L'énergie éolienne est compétitive. La filière avait commencé à se développer avant d'être évincée par le photovoltaïque. Elle a besoin, pour se relancer, d'un soutien financier. Il y a quelques années, nous avons lancé un appel d'offres pour des installations éoliennes équipées de dispositifs de stockage, ce qui nous a permis de mieux connaître les coûts de production d'énergie éolienne. Nous travaillons actuellement à rendre ces coûts plus fluides, plus ouverts, et mieux adaptés au développement d'une technologie mature. Nous devons parallèlement alléger les procédures administratives. Si la législation n'évolue pas, la rigueur de la loi littoral empêchera l'éolien de se développer outre-mer.
J'en viens à l'énergie photovoltaïque. Ce dossier douloureux résulte d'une politique de niche qui s'est emballée et qui, à de nombreux égards, n'était pas soutenable sur le plan économique. Cette source d'énergie très coûteuse, même en outre-mer, a évincé des énergies intéressantes comme l'éolien. Le photovoltaïque a eu également un impact environnemental car des centaines d'hectares ont été couverts de panneaux solaires. En outre, il présente un risque pour le système électrique du fait du faible taux d'absorption de l'énergie intermittente. Enfin, son impact social apparaît négatif car le développement de sources d'énergie très subventionnées n'est pas sain. Cet épisode démontre l'importance, outre-mer plus qu'en métropole, des schémas régionaux climat air énergie.

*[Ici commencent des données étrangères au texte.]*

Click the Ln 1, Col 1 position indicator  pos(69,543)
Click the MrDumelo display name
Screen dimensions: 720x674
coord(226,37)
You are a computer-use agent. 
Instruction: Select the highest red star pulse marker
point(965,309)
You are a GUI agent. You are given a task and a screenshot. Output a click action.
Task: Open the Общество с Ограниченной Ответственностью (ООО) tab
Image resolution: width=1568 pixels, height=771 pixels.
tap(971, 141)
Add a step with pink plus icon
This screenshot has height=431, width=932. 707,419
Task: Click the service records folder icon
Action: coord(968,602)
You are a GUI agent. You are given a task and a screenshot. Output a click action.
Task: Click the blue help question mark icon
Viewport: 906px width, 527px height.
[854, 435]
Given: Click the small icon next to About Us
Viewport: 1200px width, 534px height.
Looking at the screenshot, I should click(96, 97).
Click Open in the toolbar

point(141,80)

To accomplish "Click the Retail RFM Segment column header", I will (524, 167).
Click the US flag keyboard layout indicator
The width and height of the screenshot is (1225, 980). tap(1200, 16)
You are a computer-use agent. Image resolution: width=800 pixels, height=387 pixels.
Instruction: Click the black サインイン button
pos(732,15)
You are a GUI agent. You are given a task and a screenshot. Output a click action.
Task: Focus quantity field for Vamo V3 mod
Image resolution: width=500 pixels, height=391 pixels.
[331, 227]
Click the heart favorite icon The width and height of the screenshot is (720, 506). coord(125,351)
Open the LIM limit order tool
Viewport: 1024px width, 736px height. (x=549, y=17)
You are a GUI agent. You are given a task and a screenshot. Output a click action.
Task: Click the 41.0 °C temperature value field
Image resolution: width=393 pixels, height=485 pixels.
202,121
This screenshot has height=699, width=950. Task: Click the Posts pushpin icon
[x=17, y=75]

L'exigence collective de sécurité suppose d'investir dans les outils de production. Une campagne de renouvellement des centrales thermiques est engagée ; quant à l'équilibre entre offre et demande, plus fragile dans les ZNI, il exige d'expérimenter toutes les formes de stockage. Tel est l'objet des investissements d'avenir et de différents essais lancés par les opérateurs énergétiques. Demain, l'énergie sera-t-elle stockée de manière centralisée ou localisée, voire très localisée chez les particuliers ? Je suis incapable de dire quelle est la meilleure solution, sur le plan économique et environnemental comme en termes de sécurité.
J'insisterai, pour conclure, sur la nécessité de mener des expérimentations avant de déployer massivement une technologie au détriment des autres, et sur l'intérêt d'équilibrer les politiques de soutien de la demande et de renforcement de l'offre.